UNIQA steigerte EGT im Halbjahr um 43,2 Prozent. Der seit gut einem Jahr neue UNIQA-Boss Andreas Brandstetter behält das Restrukturierungs-Tempo im Assekuranzkonzern bei und bleibt auch auf Spur, was das für 2013 geplante Re-IPO an der Börse betrifft. Die Struktur der Gruppe soll noch heuer im Herbst börsefit sein, die jetzige sei für Analysten zu kompliziert, sagte der CEO am Mittwoch vor Journalisten.
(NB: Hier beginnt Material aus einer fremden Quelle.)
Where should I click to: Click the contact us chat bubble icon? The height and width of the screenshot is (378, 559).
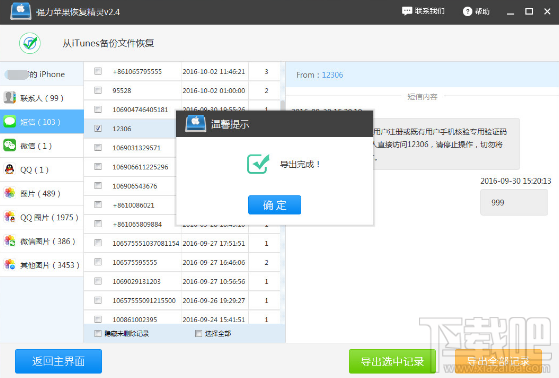(406, 11)
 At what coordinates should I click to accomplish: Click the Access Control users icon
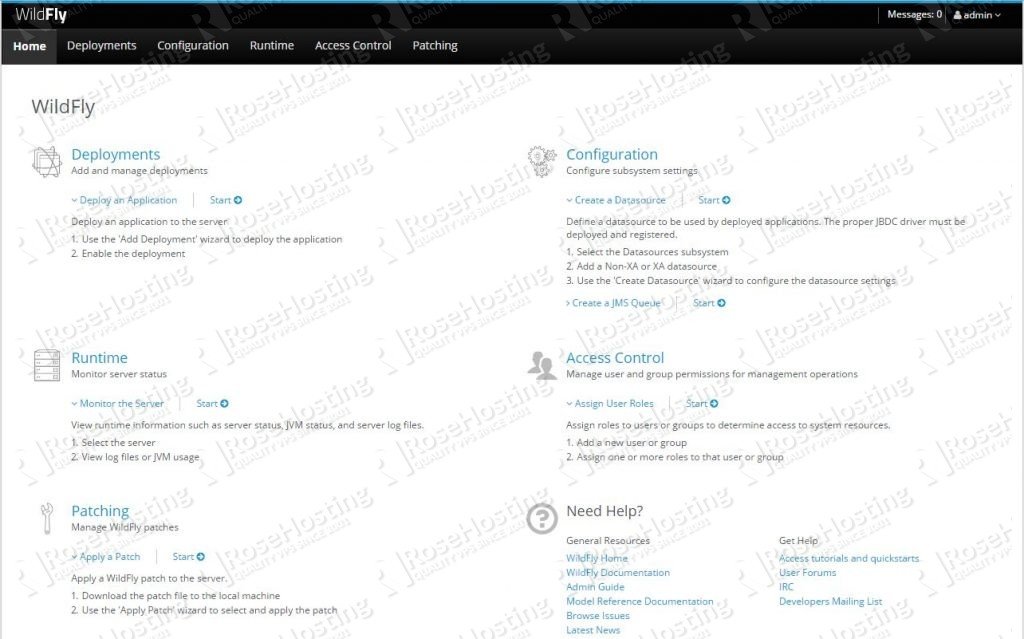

Erstellt am 29. August 2012 (14:06)

In den nächsten Wochen wolle man die Emissionsbanken auswählen. Indes sind - nach der deutschen Mannheimer - auch die Hotels in der finalen Verkaufsphase, und auch von Beteiligungen wie der verlustträchtigen Epamedia will man sich trennen. Im Kerngeschäft will man den profitablen Wachstumskurs fortsetzen, im CEE-Raum könnte das auch auf Zukäufe hinauslaufen, wenn der Preis stimmt. Und mit der kräftigen EGT-Steigerung im Halbjahr wurde die Basis für die Erreichung der Ziele 2012 gelegt.

Schon mit der heurigen Barkapitalerhöhung vom Sommer, die erst im 2. Halbjahr wirksam wird, verbessert die UNIQA ihre Kapitalstruktur und die Solvabilität. Mit den 500 Mio. Euro daraus wird das Eigenkapital von 1,25 Mrd. Euro Ende Juni auf 1,75 Mrd. Euro klettern. Die Solvency-I-Quote soll sich von 148 auf 185 bis 190 Prozent verbessern, so Brandstetter und Finanzvorstand Hannes Bogner.

"Noch nicht dort, wo wir sein wollen", ist die UNIQA bei der Combined Ratio, den Kosten und Schäden gemessen an den Einnahmen. Belastet durch Sturm, Hagel und zwei Feuer-Großschäden verschlechterte sich diese Quote nach Rückversicherung (netto) von 99,9 auf 100,7 Prozent, brutto von 96,9 auf 97,5 Prozent.

"Auf Kurs" sieht Brandstetter die UNIQA dagegen was das Ergebnisziel für 2012 betrifft - da soll ja das EGT höher ausfallen als die 141,8 Mio. Euro von 2010. "Wir sind optimistisch, das ohne Sondereffekte zu erreichen", sagte der Vorstandschef. 2011 war mit 326 Mio. Euro Minus-EGT ein bitteres Jahr gewesen, neben 190 Mio. Euro Sonderaufwand für die Neuausrichtung des Konzerns gab es auch mehr als 340 Mio. Euro Belastung durch Griechenland-Abschreibungen. Heuer im 1. Halbjahr kletterte das EGT um 43 Prozent auf 107 (74) Mio. Euro. Zu einer Dividende für 2012 wollte sich Brandstetter noch nicht äußern, Analysten erwarteten zuletzt 0,40 Euro je Aktie.